Такого человека в 1925 году в России и за её пределами не было.
По крайней мере, сведений об этом никаких.
Два главных его — во всю жизнь — друга вскоре произнесли своё слово.
Клюев сочинил великие стихи, Мариенгоф — не великие, но сути это не меняет.
У Клюева в 1926 году напишется «Плач о Есенине» — он всё там объяснил.

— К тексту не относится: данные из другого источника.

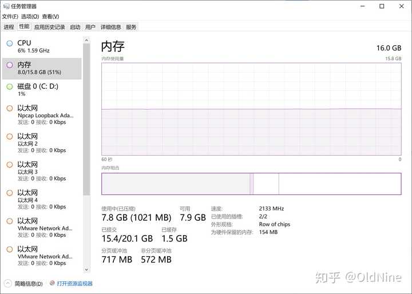Image resolution: width=412 pixels, height=294 pixels.
Task: Select the 以太网 3 network icon
Action: click(10, 165)

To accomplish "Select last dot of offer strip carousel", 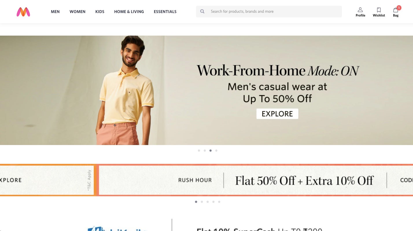I will (x=219, y=202).
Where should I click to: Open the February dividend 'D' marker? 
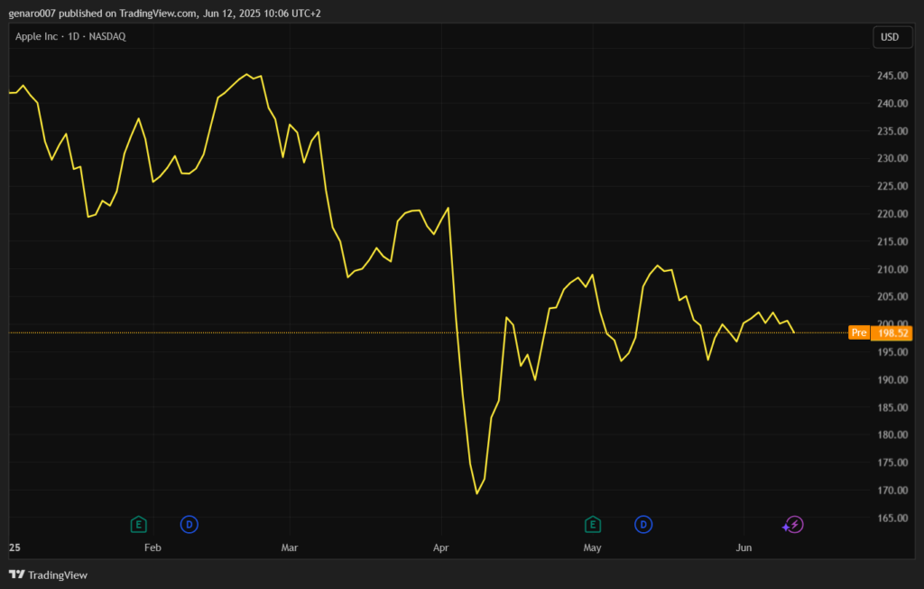pos(189,524)
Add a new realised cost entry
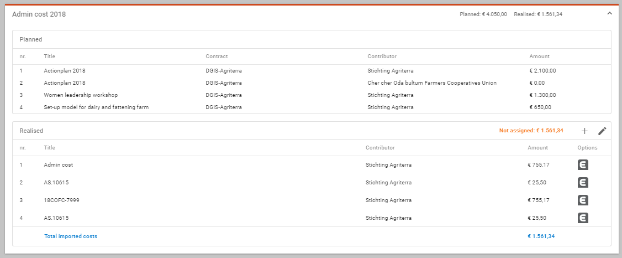 tap(584, 131)
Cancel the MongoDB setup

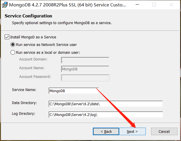164,131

…Из-под кобыльей головы, загиблыми мхами
Протянулась окаянная пьяная стёжка.
Следом за твоими лаковыми башмаками
Увязалась поджарая дохлая кошка.
Ни крестом от неё, ни перстом, ни мукой,
Женился ли, умер — она у глотки,
Вот и острупел ты весёлой скукой
В кабацком буруне топить свои лодки!
Ты скажи, моё дитятко удатное,
Кого ты сплохался-спужался,
Что во тёмную могилушку собрался?!..
Клюев прожил ещё более десяти лет. Языком своим неуёмным, фантазийным говорил такое, что не стоило бы говорить никогда. Однако в чём не усомнился ни разу — так это в самоубийстве своего ученика, соколика, любимого.

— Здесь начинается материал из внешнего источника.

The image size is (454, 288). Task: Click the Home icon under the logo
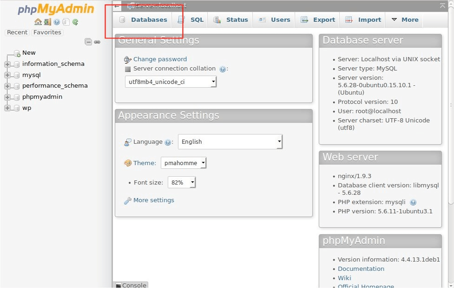38,22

Анатолий Мариенгоф написал в том же 1926 году «Не раз судьбу пытали мы вопросом…»:
…Рядили так.
И никогда бы
Я не поверил тёмным снам.
Но жизнь, Серёжа, гаже бабы,
Что шляется в ночи по хахалям.
На бабу плеть,
По морде сапогом.
А что на жизнь? — какая есть расправа?
Ты в рожу ей плевал стихом
И мстишь теперь ей
Долговечной славой.
Кто по шагам узнает лесть?
Ах, в ночь декабрьскую не она ли
Пришла к тебе
И, обещая утолить печали,
Верёвку укрепила на трубе…
Мариенгоф проживёт ещё долго.
Никогда не усомнится ни в чём.
Когда, уже под занавес жизни, начнёт мемуары «Мой век, моя молодость, мои друзья и подруги», там будет глава «Почему Есенин сделал это».
И все иные друзья, товарищи, приятели рассказали, что знали и думали.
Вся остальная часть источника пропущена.